*** SOURCE MATERIAL ***

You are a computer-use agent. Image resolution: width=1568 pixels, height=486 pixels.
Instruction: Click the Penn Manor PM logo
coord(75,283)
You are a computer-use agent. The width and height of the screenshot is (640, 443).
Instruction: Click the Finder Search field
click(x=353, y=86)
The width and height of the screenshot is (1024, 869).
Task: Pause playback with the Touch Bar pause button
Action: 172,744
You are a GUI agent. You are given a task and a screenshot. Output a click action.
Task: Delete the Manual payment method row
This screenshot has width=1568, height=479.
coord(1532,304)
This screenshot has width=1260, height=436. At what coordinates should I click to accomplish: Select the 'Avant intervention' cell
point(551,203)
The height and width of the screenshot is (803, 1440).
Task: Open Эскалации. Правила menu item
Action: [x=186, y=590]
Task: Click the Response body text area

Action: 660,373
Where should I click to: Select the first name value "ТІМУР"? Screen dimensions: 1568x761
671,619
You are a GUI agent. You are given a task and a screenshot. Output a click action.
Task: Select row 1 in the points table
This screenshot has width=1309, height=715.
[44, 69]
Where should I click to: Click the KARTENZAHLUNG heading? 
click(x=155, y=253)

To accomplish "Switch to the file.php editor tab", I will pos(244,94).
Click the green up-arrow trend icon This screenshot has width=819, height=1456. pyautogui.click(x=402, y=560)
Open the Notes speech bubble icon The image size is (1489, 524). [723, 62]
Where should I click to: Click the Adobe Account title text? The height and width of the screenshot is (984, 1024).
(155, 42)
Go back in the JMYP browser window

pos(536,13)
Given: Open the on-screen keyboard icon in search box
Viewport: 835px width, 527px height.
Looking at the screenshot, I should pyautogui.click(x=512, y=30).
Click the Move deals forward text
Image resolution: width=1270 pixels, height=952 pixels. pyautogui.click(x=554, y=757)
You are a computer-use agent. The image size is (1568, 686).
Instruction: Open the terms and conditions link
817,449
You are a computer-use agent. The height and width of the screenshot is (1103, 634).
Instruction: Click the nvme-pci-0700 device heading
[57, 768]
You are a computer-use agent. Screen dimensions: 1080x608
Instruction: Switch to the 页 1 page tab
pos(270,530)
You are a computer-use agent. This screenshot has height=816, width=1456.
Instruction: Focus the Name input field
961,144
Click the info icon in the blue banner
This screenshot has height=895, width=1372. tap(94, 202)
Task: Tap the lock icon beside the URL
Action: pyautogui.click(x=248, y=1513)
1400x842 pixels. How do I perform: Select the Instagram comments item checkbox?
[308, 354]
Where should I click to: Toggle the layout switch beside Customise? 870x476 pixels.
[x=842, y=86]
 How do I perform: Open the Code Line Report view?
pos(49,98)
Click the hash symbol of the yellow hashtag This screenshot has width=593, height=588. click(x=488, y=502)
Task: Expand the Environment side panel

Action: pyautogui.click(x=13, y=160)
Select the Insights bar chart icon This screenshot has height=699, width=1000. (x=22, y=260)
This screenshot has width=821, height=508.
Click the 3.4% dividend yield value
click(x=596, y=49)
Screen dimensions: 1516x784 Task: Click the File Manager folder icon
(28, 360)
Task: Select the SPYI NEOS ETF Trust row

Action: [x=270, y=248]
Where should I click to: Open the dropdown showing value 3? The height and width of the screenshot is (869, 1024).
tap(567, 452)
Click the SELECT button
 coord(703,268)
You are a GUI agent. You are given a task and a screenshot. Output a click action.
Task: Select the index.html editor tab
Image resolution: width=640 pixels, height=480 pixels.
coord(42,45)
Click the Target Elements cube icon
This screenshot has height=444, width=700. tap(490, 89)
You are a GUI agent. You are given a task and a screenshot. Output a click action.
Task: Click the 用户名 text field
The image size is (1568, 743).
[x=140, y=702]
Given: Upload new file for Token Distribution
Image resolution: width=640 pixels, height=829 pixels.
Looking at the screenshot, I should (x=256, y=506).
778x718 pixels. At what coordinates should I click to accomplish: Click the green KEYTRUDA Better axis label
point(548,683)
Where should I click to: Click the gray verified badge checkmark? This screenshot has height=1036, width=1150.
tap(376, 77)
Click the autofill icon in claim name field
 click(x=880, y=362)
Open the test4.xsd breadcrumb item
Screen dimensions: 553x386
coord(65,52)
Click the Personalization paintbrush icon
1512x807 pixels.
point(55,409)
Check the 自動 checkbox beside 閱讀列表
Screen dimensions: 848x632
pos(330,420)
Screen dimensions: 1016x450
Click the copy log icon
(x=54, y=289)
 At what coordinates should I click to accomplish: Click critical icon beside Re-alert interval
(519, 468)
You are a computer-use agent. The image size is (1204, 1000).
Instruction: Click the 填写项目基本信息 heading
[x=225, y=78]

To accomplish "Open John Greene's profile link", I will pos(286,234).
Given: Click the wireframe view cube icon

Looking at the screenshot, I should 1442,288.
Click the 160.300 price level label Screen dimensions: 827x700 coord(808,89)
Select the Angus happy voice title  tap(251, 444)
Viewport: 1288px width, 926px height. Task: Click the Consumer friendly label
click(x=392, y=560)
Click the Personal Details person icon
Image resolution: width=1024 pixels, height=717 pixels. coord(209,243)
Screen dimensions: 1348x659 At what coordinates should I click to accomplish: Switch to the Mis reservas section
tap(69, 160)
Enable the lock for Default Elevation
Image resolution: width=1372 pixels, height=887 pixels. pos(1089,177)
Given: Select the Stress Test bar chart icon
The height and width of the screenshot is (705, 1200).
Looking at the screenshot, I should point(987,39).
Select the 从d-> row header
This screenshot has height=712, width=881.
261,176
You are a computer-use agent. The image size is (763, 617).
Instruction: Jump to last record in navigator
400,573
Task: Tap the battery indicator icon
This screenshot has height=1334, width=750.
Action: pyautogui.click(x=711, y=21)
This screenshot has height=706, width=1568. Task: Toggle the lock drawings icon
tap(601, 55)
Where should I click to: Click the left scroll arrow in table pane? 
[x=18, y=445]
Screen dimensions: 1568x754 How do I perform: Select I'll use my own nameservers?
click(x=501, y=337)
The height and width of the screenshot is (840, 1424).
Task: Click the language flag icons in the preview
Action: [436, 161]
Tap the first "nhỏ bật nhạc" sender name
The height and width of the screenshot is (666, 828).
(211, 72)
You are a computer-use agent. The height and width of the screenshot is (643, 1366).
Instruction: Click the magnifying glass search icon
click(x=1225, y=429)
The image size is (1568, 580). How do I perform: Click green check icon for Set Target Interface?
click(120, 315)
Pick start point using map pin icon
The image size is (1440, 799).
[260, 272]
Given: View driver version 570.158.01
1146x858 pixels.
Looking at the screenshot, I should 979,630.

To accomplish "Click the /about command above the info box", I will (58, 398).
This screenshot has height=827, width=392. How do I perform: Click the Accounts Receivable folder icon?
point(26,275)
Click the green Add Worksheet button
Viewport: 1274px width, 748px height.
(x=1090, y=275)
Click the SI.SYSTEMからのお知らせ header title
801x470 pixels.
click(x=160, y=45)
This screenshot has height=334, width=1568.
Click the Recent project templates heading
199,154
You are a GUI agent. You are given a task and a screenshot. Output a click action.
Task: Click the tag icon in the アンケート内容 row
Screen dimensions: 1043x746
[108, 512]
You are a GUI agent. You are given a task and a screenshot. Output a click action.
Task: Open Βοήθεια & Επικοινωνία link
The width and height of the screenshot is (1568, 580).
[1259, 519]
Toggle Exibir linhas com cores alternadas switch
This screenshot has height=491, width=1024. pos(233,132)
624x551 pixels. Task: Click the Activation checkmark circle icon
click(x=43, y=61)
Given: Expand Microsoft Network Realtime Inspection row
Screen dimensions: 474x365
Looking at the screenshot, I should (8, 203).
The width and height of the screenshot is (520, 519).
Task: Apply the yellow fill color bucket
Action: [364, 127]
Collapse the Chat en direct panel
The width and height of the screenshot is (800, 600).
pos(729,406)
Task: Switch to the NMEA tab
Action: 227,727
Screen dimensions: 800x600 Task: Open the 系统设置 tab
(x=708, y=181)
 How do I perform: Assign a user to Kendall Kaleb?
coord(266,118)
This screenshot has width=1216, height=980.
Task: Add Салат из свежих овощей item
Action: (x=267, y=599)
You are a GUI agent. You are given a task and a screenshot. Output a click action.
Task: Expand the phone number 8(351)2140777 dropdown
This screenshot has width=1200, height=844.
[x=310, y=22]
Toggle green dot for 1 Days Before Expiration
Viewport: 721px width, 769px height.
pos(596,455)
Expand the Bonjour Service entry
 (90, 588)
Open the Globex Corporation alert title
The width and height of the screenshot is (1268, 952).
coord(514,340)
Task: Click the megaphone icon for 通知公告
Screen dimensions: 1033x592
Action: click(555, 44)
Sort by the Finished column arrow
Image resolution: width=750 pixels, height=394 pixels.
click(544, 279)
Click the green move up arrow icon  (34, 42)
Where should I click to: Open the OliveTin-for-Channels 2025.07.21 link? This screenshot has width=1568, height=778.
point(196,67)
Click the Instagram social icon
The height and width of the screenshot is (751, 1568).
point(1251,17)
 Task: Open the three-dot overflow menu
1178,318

*** End of SOURCE MATERIAL ***

*WHAT YOU ARE ASKED TO DO*.
Exact copies are needed of the line with "Task: Expand the phone" and each line after it through the end of the material above.

*EXERCISE ANSWER*.
Task: Expand the phone number 8(351)2140777 dropdown
This screenshot has width=1200, height=844.
[x=310, y=22]
Toggle green dot for 1 Days Before Expiration
Viewport: 721px width, 769px height.
pos(596,455)
Expand the Bonjour Service entry
 (90, 588)
Open the Globex Corporation alert title
The width and height of the screenshot is (1268, 952).
coord(514,340)
Task: Click the megaphone icon for 通知公告
Screen dimensions: 1033x592
Action: click(555, 44)
Sort by the Finished column arrow
Image resolution: width=750 pixels, height=394 pixels.
click(544, 279)
Click the green move up arrow icon  (34, 42)
Where should I click to: Open the OliveTin-for-Channels 2025.07.21 link? This screenshot has width=1568, height=778.
point(196,67)
Click the Instagram social icon
The height and width of the screenshot is (751, 1568).
point(1251,17)
 Task: Open the three-dot overflow menu
1178,318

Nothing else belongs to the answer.